Stored data entries:
BEGIN
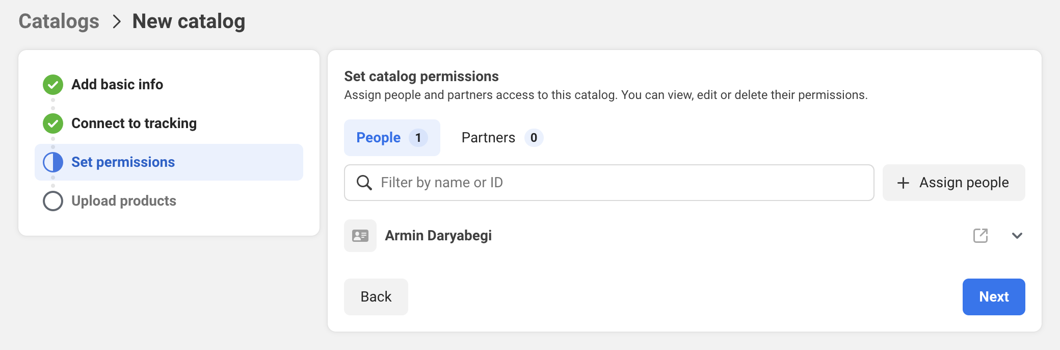Screen dimensions: 1060x350
Task: Expand Armin Daryabegi's permissions chevron
Action: (1017, 236)
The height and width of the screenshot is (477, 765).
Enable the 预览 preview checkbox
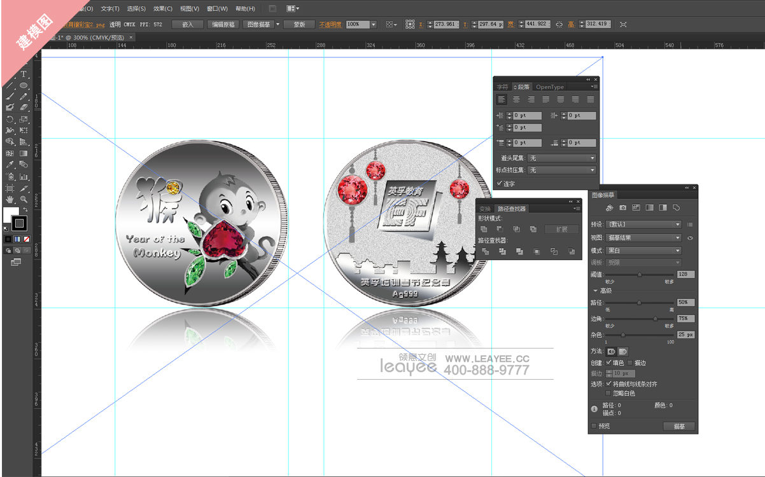(594, 426)
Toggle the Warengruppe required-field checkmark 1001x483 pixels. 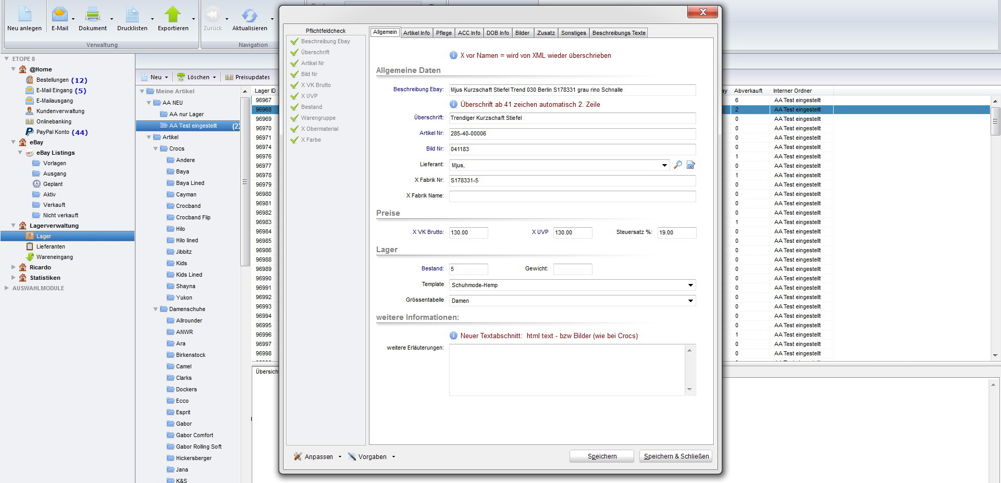click(294, 118)
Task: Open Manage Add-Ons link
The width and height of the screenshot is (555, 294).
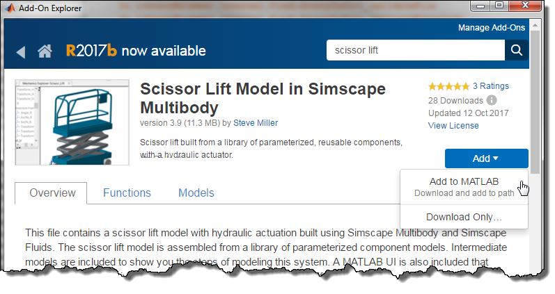Action: point(492,28)
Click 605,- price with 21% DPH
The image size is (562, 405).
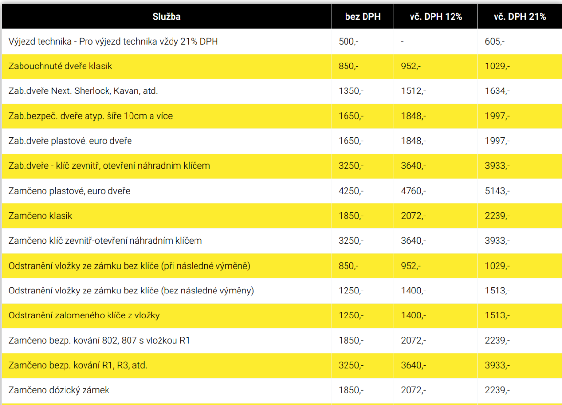tap(495, 41)
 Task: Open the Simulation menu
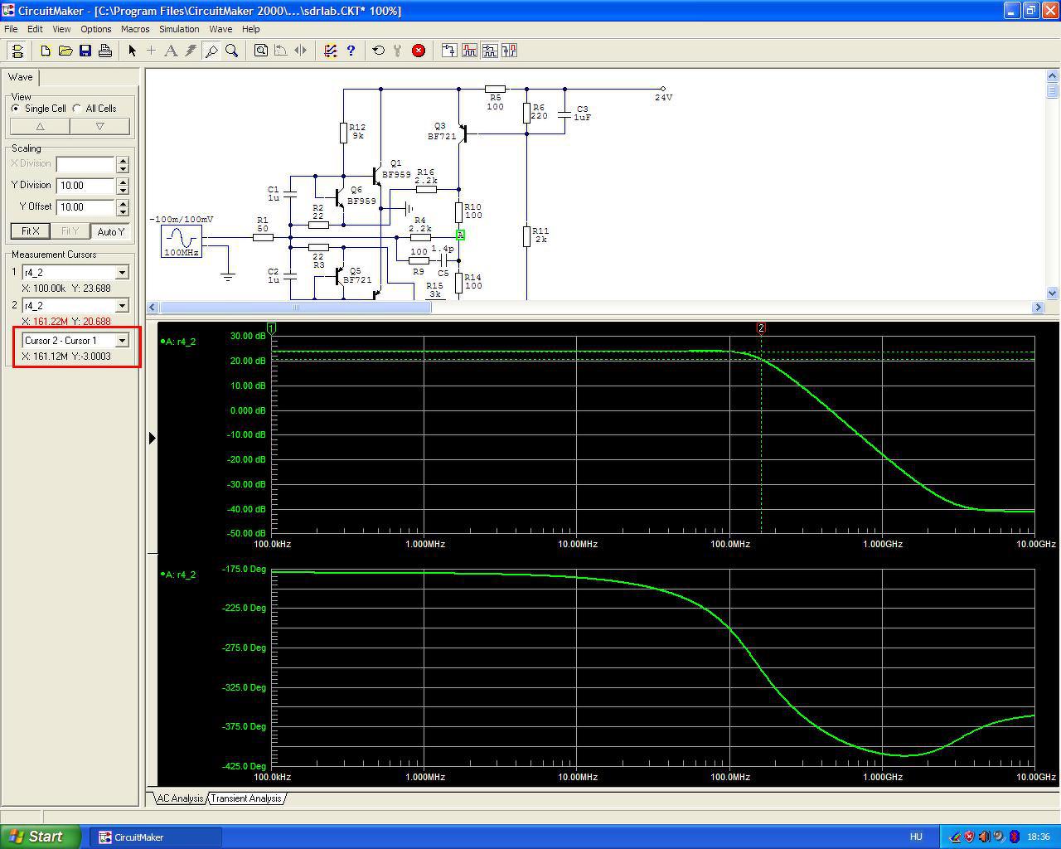coord(179,29)

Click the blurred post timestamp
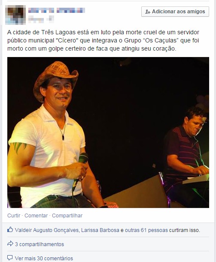point(36,20)
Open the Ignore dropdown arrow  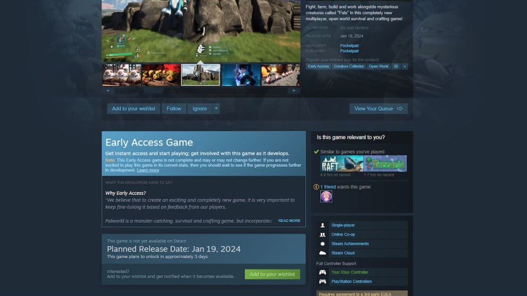tap(216, 108)
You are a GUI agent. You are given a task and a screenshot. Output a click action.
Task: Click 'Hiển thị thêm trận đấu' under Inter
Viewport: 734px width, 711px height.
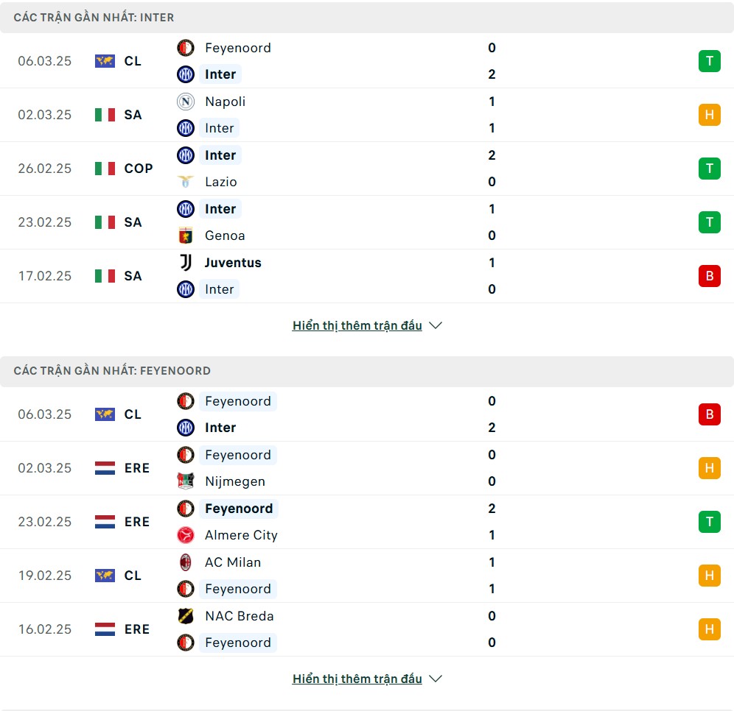(357, 325)
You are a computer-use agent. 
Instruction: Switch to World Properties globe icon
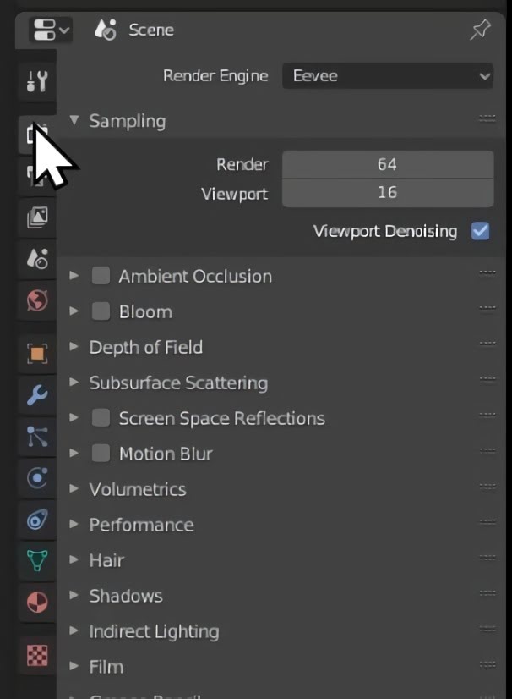pyautogui.click(x=35, y=300)
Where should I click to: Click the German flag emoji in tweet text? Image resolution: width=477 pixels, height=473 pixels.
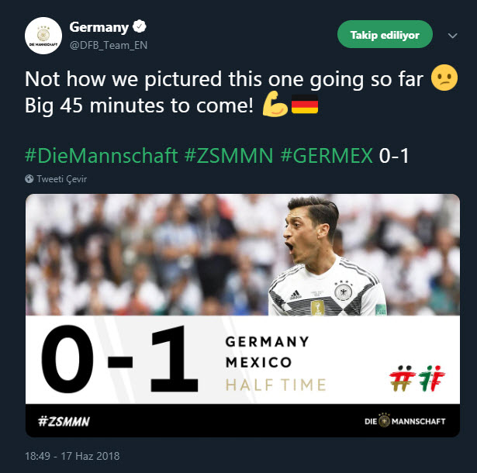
END
If a line above contains the word "agent", list it.

* Answer box
You are a GUI agent. You are given a task and a screenshot. Output a click action.
You are a computer-use agent. 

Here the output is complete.